Soon thereafter, CGR began chewing up its competition. The combination of Jimmy Vasser and Alex Zanardi in 1996 produced seven victories in 16 races, plus the team’s first series championship thanks to Vasser. Zanardi won the next two season titles before leaving for Formula One, replaced by Juan Pablo Montoya, who won the team’s fourth consecutive series championship in 1999.
Scott Dixon won his first season title in 2003. Dixon’s second championship in 2008 began a Ganassi run that continues today: 12 championships in the past 18 seasons. This is the third time the team has won four titles in succession, the other coming from 2008-11 with Dixon and Dario Franchitti taking turns clutching the Astor Challenge Cup.
Dixon has amassed six titles, Palou four, including the past three. Franchitti contributed three. That’s six different drivers winning a title for Ganassi in this 17-of-30 stretch since 1996, a winning rate of 56.6 percent.
In that same period, NASCAR’s Hendrick Motorsports comes the closest to matching CGR’s excellence – it has 13 titles. In Formula One, Red Bull has eight such championships, Mercedes seven, Ferrari six.
In the NFL, the New England Patriots have won six titles since 1996, the same number as the Los Angeles Lakers in the NBA. Major League Baseball’s New York Yankees have won five championships in that span. The Detroit Red Wings lead the NHL with four.

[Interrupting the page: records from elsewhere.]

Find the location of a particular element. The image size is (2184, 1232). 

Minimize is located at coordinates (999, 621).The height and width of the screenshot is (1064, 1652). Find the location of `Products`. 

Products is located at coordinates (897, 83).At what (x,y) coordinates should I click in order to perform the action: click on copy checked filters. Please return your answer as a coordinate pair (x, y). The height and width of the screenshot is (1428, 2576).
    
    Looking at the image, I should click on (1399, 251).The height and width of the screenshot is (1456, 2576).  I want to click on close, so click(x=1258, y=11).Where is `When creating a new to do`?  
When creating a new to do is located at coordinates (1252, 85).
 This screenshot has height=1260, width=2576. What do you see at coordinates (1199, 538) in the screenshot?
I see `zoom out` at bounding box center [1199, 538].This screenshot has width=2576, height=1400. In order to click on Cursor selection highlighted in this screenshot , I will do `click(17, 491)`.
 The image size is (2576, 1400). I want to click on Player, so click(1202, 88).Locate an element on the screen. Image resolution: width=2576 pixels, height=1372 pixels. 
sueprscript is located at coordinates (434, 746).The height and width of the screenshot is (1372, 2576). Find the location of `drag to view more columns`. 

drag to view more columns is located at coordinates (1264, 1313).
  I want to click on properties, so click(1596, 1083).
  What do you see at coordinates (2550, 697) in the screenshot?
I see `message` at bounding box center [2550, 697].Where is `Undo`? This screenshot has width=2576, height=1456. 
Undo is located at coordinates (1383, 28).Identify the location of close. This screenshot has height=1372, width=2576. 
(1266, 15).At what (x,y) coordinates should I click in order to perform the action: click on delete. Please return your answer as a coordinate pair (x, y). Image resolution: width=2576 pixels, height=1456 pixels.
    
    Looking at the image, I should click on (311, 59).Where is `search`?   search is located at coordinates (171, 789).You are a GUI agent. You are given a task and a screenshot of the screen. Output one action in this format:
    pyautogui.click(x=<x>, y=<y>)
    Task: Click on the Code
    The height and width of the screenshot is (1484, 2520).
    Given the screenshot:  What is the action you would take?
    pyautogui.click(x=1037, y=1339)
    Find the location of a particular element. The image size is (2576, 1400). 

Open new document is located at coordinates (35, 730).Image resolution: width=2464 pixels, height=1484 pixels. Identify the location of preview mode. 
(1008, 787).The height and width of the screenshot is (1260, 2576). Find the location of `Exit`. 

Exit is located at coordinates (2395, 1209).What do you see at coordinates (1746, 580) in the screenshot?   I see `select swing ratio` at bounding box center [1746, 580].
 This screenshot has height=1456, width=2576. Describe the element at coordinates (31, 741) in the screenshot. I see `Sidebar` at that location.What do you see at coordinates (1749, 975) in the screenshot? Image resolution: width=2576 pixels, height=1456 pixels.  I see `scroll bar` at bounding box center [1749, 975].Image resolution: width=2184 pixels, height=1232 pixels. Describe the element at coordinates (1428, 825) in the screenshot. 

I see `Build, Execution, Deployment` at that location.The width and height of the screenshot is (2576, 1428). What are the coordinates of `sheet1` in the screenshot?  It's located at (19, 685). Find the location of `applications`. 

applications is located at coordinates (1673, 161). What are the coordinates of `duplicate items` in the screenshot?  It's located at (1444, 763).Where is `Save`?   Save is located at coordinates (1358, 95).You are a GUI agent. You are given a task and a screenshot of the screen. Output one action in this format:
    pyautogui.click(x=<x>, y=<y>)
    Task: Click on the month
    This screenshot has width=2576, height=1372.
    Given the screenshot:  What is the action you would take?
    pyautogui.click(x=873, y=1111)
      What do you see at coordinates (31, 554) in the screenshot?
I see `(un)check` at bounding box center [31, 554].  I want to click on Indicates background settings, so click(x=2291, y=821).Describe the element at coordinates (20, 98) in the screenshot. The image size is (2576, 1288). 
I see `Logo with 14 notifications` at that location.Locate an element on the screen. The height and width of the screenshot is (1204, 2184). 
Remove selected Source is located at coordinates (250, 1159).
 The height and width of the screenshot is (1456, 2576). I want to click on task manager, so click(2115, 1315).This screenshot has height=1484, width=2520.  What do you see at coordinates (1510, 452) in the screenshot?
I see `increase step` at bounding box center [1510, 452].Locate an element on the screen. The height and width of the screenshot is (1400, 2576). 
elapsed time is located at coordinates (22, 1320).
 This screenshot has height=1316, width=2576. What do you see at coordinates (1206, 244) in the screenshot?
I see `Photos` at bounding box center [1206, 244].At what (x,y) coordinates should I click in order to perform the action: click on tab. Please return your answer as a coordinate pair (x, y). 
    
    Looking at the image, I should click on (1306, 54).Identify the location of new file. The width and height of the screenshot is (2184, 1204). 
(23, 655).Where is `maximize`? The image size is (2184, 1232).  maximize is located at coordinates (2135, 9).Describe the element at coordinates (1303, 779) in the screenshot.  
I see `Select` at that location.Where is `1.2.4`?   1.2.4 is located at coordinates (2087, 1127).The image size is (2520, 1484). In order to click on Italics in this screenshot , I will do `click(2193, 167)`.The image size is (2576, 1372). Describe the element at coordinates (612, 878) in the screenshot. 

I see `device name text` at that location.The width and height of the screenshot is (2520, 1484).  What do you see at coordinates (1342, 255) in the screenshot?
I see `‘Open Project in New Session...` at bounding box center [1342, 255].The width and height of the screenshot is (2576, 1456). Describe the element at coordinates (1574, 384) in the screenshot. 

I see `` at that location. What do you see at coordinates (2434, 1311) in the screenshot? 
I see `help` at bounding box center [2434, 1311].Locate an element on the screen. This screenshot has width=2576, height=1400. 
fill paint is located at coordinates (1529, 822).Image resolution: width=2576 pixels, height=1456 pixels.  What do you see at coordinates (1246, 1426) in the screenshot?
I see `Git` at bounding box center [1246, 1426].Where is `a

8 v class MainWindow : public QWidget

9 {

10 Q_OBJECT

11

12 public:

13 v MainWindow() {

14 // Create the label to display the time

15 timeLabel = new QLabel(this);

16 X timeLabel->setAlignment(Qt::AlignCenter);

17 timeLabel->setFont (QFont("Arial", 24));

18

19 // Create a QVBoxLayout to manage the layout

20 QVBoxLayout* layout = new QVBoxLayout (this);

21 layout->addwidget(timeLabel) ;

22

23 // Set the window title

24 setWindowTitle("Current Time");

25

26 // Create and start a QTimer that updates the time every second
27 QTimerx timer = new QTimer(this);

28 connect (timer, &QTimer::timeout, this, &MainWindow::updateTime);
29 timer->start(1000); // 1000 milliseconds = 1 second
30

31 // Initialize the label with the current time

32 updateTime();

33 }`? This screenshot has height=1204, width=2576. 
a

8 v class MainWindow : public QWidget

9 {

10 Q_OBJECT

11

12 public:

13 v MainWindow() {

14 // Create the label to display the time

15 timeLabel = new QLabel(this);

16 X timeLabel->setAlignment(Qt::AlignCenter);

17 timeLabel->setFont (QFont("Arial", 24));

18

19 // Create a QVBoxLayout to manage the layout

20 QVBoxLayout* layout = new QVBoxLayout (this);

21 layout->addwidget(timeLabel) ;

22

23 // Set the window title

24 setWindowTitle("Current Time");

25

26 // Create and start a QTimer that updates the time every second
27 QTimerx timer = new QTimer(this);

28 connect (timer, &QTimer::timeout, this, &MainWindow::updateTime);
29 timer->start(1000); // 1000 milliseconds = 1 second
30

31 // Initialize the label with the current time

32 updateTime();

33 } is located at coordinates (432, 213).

Other INDYCAR SERIES teams have similarly not been able to keep up with CGR. Since ’96, Team Penske has won eight titles, Newman/Haas five, Andretti Global four. No other team has won more than two season championships. Since the sport unified in 2008, CGR has won 12 titles, Team Penske five, Andretti Global one.
Ganassi has continued to say that these numbers, along with others, will be “something you talk about someday with your grandkids.” But even he recognizes this run is something special.
“It means an awful lot to me,” Ganassi said after Palou clinched the title by finishing third in the BITNILE.COM Grand Prix of Portland presented by askROI. “It means an awful lot to a lot of people in Indianapolis at our headquarters. It means a lot to my family and to Alex’s family, I’m sure, and 150 other families that rest on our shoulders week in and week out.”
Ganassi said drivers like Palou complete the organization.
“When you have a group of people like we do, and you plug in the right driver at the right time with the right engine, the right tires, the right chassis, the right engineering, this is the result of that,” he said.
Said CGR managing director Mike Hull: “In football, you have an elite quarterback, not (just) a quarterback. That’s what we have in Alex. We have an elite athlete who drives a race car. You have to have people on the offensive and defensive line. That’s what we have in the building, and that’s what we have, as we saw today, in all three pit boxes.
“That’s what it takes. Alex represents all of us. He represents the past, the present and the future of Chip Ganassi Racing. We’re really proud to be part of having a driver like Alex be with us hopefully for a long period of time. Hopefully he never gets tired of what he does.”